Ed Vaizey asked on Linked-in What is the best way for an incoming government to address the issue of online piracy? My reply…

Posted by JeremyS on October 23, 2009

Hi Ed,

You ask a topical question with a value assumption built in. Is online unauthorised file sharing “piracy” or an “un-monetised” opportunity? There is no question that the economic impact of file-sharing is being felt by creators and rights owners alike, although how its impact may be disentangled from the effects of the recession are less easily discernible.

Suggesting that we all agree that technical measures are applied to a problem like this is a bit like saying that we all agree that breathing air is a good idea. We all agree we have a problem, but we don’t all agree that trying to threaten people with various degrees of punishment is necessarily going to act as much of a deterrent.

My personal belief is that legislating for technical measures on the internet is like asking a snail to act as a line judge at a football match. The speed of technological innovation and circumvention means that any preventative measures can at best be speed bumps.
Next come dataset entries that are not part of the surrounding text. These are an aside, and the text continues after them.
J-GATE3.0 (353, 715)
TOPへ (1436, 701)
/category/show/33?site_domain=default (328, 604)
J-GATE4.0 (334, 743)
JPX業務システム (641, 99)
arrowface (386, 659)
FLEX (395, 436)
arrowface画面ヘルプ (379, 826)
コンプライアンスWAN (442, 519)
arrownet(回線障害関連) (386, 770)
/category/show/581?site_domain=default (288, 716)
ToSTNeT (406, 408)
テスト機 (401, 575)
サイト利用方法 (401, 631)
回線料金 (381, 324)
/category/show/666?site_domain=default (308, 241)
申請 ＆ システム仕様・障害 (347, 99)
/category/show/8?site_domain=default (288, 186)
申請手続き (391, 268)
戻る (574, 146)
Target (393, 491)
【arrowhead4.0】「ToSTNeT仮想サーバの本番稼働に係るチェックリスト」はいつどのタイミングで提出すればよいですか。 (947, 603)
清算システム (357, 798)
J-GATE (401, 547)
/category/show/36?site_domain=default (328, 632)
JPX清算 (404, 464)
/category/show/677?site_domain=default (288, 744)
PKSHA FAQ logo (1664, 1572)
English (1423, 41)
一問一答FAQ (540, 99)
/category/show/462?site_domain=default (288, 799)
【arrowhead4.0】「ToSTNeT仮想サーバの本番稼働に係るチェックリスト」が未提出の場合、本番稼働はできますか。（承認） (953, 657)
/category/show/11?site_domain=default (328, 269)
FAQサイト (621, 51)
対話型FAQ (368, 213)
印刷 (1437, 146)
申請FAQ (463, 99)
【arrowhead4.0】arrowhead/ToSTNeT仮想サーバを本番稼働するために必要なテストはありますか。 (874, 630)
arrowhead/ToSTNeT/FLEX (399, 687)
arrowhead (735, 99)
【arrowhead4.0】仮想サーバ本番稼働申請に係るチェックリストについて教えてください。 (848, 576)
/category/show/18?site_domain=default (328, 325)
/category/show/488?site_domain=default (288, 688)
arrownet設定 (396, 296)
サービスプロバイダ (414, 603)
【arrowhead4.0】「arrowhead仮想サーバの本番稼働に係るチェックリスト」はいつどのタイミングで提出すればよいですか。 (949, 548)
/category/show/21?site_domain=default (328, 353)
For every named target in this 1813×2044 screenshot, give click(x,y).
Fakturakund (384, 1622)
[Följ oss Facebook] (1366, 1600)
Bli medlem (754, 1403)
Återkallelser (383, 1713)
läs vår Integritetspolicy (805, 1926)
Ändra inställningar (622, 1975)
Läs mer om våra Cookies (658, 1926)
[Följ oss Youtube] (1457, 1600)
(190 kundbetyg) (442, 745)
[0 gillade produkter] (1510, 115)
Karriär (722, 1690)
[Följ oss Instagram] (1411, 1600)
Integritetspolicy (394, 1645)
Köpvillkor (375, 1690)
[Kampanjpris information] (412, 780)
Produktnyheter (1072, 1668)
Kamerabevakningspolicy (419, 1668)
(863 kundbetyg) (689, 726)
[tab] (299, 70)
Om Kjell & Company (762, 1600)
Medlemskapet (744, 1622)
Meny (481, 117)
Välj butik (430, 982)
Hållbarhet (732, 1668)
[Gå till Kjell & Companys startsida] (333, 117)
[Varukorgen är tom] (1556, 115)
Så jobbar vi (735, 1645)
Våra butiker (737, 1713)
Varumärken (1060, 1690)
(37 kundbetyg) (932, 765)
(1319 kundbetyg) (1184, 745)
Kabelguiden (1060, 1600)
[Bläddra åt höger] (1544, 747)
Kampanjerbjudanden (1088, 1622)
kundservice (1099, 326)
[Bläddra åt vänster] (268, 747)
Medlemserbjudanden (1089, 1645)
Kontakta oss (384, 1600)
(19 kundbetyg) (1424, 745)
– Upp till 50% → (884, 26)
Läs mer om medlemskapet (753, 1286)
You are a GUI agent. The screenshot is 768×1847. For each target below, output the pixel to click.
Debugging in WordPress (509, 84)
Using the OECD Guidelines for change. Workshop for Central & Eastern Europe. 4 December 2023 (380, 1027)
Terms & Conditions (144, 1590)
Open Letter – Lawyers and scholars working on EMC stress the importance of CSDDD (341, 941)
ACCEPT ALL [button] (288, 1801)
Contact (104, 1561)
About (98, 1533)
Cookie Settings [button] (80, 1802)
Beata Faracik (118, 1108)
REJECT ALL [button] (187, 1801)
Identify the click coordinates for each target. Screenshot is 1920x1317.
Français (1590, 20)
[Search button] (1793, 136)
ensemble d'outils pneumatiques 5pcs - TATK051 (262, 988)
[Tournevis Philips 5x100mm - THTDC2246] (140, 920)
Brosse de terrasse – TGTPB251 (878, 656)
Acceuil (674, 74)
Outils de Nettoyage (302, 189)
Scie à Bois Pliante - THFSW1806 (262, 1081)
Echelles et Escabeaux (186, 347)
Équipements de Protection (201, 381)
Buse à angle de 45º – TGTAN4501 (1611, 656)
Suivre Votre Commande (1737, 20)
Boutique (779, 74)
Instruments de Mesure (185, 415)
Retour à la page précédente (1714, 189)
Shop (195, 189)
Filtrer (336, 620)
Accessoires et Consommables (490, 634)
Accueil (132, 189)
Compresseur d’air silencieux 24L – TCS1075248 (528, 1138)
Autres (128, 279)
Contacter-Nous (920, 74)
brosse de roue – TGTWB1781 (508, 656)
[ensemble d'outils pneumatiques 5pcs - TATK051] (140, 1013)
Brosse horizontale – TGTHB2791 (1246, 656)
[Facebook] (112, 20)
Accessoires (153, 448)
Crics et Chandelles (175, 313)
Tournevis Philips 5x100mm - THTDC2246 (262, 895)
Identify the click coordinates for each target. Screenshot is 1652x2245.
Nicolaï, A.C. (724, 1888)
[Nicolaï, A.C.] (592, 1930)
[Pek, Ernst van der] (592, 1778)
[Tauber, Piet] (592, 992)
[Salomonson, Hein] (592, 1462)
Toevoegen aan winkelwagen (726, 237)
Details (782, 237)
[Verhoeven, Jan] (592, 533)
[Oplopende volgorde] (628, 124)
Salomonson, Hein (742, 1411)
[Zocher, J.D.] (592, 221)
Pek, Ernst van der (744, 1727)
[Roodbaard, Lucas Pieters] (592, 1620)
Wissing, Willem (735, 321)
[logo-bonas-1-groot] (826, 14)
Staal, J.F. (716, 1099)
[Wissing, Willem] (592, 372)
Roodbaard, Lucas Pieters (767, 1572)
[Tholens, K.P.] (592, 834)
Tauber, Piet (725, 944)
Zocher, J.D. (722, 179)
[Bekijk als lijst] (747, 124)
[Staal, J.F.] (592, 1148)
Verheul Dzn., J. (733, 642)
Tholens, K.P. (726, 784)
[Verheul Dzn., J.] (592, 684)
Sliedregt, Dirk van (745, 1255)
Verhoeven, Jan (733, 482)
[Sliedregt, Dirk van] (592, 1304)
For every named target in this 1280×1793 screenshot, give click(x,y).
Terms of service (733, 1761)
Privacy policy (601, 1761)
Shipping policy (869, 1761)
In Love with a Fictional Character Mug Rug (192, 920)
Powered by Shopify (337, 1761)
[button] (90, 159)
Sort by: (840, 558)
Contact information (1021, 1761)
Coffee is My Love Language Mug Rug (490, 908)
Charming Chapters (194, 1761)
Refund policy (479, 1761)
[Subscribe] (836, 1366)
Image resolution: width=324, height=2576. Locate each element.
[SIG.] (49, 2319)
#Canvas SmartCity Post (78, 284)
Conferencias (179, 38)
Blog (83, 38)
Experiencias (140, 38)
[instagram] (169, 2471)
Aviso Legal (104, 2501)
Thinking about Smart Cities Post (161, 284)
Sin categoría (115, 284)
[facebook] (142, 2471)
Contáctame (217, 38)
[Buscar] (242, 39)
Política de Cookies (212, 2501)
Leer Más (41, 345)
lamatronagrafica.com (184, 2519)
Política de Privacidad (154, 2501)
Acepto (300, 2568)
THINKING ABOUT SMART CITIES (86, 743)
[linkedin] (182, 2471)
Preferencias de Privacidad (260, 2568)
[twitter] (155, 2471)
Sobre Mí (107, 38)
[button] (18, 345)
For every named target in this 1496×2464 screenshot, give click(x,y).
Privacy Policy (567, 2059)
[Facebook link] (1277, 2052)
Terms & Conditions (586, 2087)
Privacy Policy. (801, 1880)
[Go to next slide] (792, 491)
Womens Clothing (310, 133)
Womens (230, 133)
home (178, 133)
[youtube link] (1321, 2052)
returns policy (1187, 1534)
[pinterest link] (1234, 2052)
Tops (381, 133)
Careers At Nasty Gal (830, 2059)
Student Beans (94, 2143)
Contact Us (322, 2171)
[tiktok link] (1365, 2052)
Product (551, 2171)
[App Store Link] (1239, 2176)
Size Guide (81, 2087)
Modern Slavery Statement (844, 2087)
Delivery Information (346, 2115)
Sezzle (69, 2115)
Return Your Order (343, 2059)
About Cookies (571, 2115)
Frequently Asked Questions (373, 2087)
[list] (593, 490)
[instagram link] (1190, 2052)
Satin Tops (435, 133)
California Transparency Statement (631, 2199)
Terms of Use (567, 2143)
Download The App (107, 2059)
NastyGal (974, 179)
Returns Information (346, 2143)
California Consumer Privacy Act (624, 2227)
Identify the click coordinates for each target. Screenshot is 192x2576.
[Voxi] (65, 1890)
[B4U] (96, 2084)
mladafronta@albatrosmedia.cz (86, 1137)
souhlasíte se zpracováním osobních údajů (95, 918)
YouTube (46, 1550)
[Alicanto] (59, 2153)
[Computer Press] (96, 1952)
There are also dangers to invoking technical measures. Consumer groups have highlighted the difficulties of accurately identifying offenders on the internet and the breaches of personal privacy that would be required to try to do so. Additionally, the teenage response to being pursued is to lie and to hide. Both of these options are now available in the form of new encrypted services which lead in a sinister line to “darknets” where far more sinister materials and characters are to be found. Creating legislation that might drive our young folk in that direction should be considered for its implications very carefully indeed.

So what of positive remedies? Very simply, threefold:

1) A wide ranging, creative education program that expects to achieve results over years not weeks to change the cultural expectations of a generation. This is a huge ambition worthy of a far-sighted government of any complexion. It is expensive and long term and is required by the entire creative community if it is to retrieve value from the current detritus.

2) A programme to encourage and enhance new paid-for services that will make p2p look shoddy, unreliable and dull. Ambition, aspiration and imagination are required here. Rights owners need to move beyond the restrictions that they have clung to in an effort to preserve their existing business models. We must be willing to embrace new models and unexpected ways of offering content. The Digital Britain Testbeds project is an exciting and potentially visionary means of exploring some of these ideas. Some more active form of compulsion might also be considered. Some have proposed compulsory blanket licensing of ISPs. Versions of these solutions need to be much more actively explored.

3. And longterm, we need a radical overhaul of our copyright legislation so that rights are made more accessible, more simply defined for the digital age. This does not mean that they can’t be equipped with the sophisticated metadata required to ensure all rights holders get paid, but let their’s be a right to remuneration not a right to make available. The internet has already enforced the latter – what we need to do is to make the finance flow with the usage – not against it.

Hope that helps – of course it’s a synopsis – plenty more to be worked through!